[TASK ITEM]
Produce the lines from the one containing "Where should I" through the end of the material exactly as they appear, both ends included, and leave the pictures out.

[THE DATA]
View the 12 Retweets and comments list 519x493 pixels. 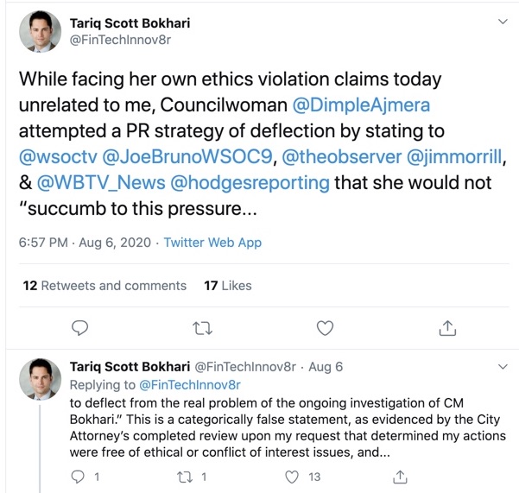coord(104,285)
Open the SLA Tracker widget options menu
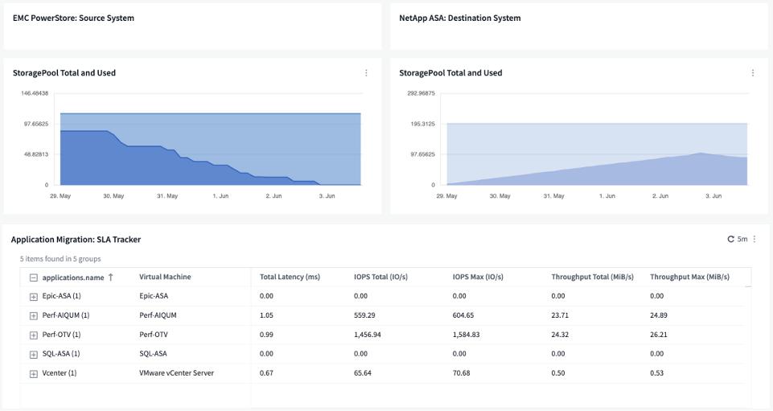773x411 pixels. [x=754, y=239]
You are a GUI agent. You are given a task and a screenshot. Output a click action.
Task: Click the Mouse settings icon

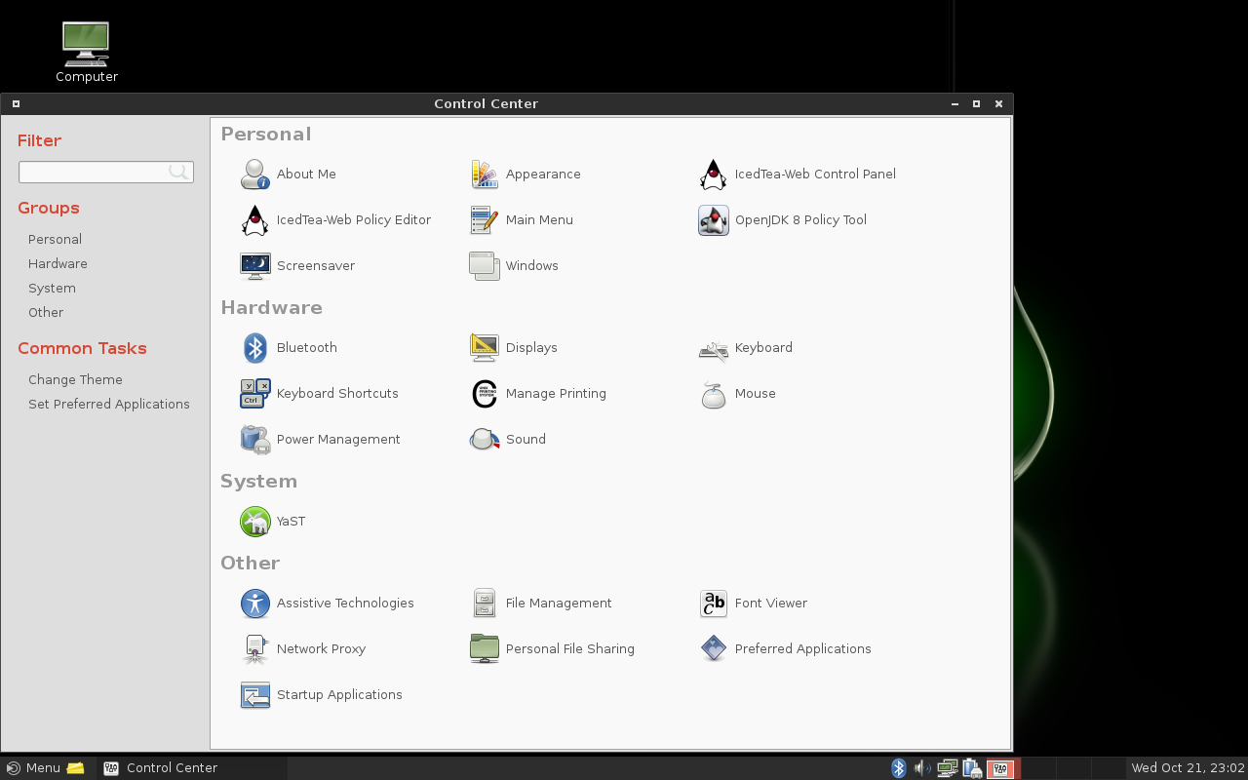tap(714, 394)
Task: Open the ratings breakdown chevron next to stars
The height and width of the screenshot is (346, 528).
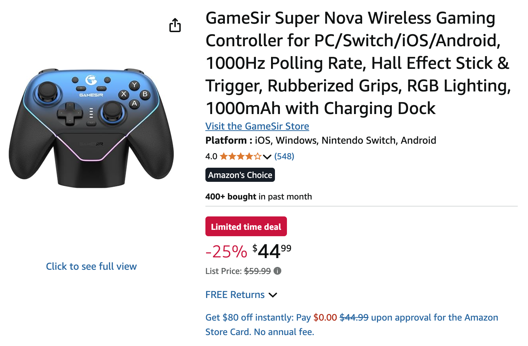Action: [x=267, y=157]
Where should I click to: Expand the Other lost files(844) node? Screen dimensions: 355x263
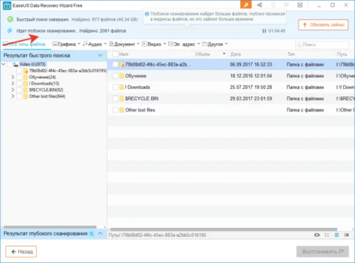(13, 97)
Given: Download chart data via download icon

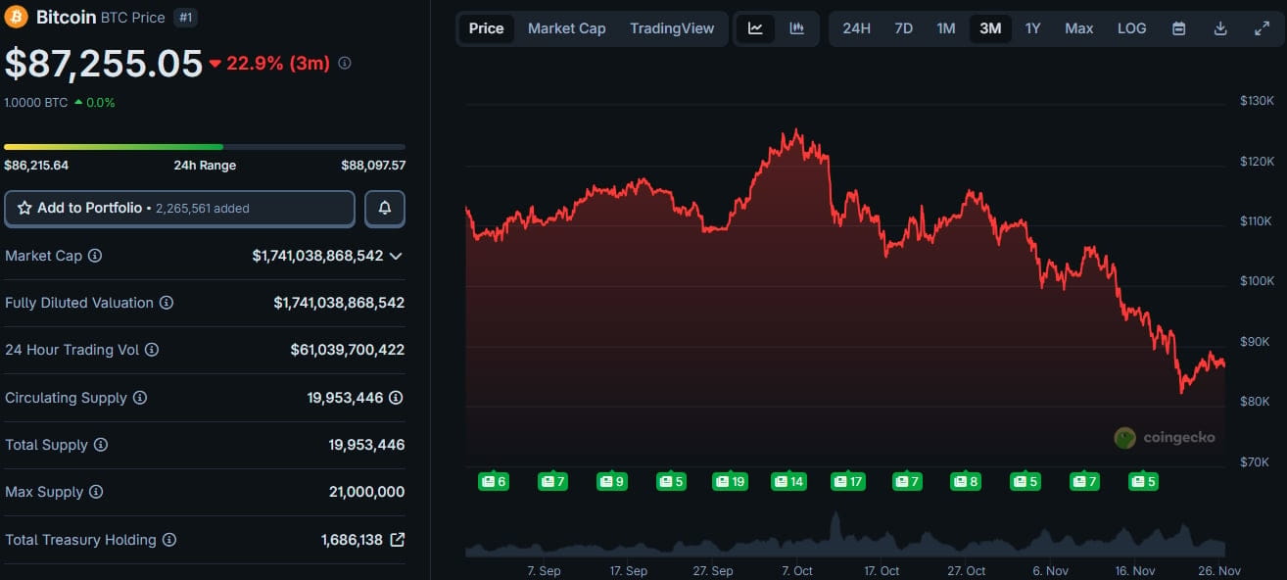Looking at the screenshot, I should point(1220,28).
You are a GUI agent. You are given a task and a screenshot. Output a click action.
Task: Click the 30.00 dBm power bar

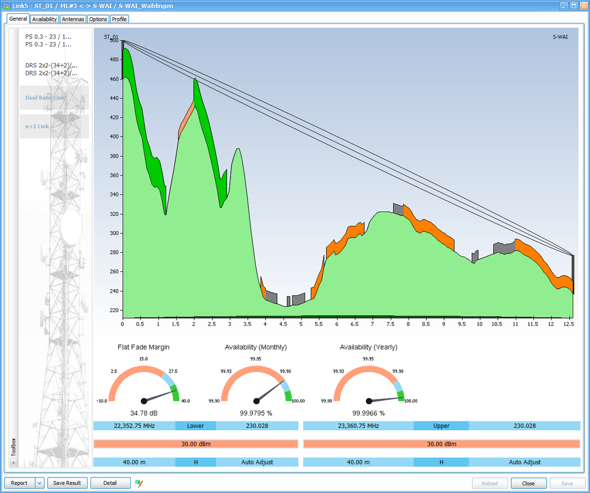pos(195,443)
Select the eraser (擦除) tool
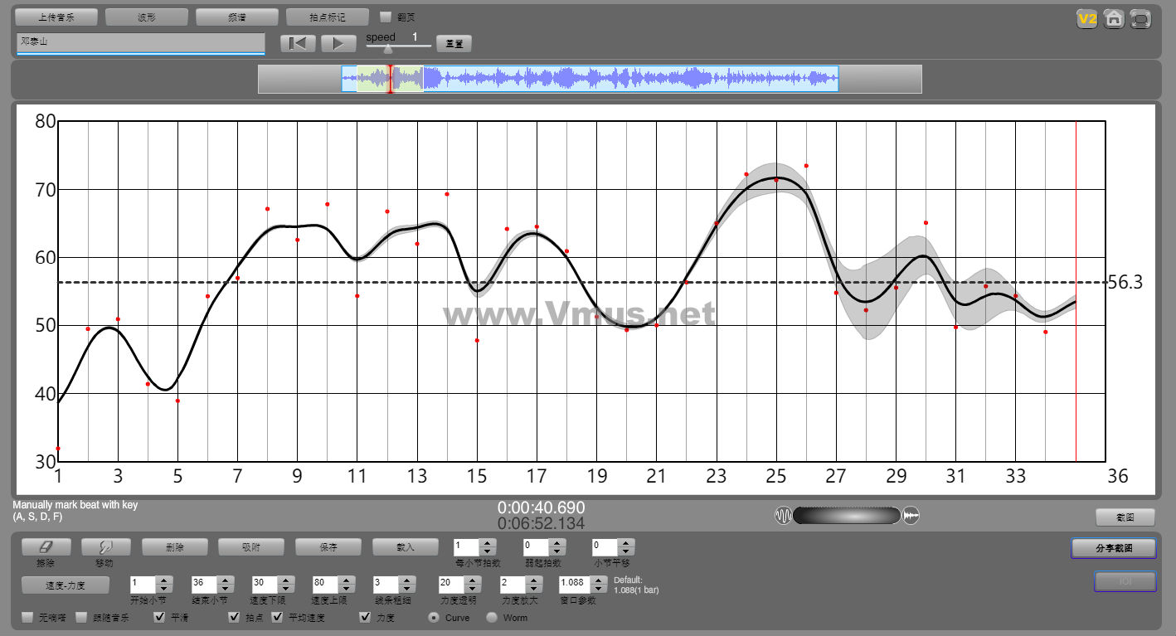1176x636 pixels. pos(45,547)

[SOLVED PROBLEM]
Where should I click to: Expand the Other lost files(844) node? Screen dimensions: 355x263
(13, 97)
Given: Download chart data via download icon

Looking at the screenshot, I should point(1220,28).
You are a GUI agent. You are given a task and a screenshot. Output a click action.
Task: Click the 30.00 dBm power bar

pos(195,443)
Select the eraser (擦除) tool
1176x636 pixels. pos(45,547)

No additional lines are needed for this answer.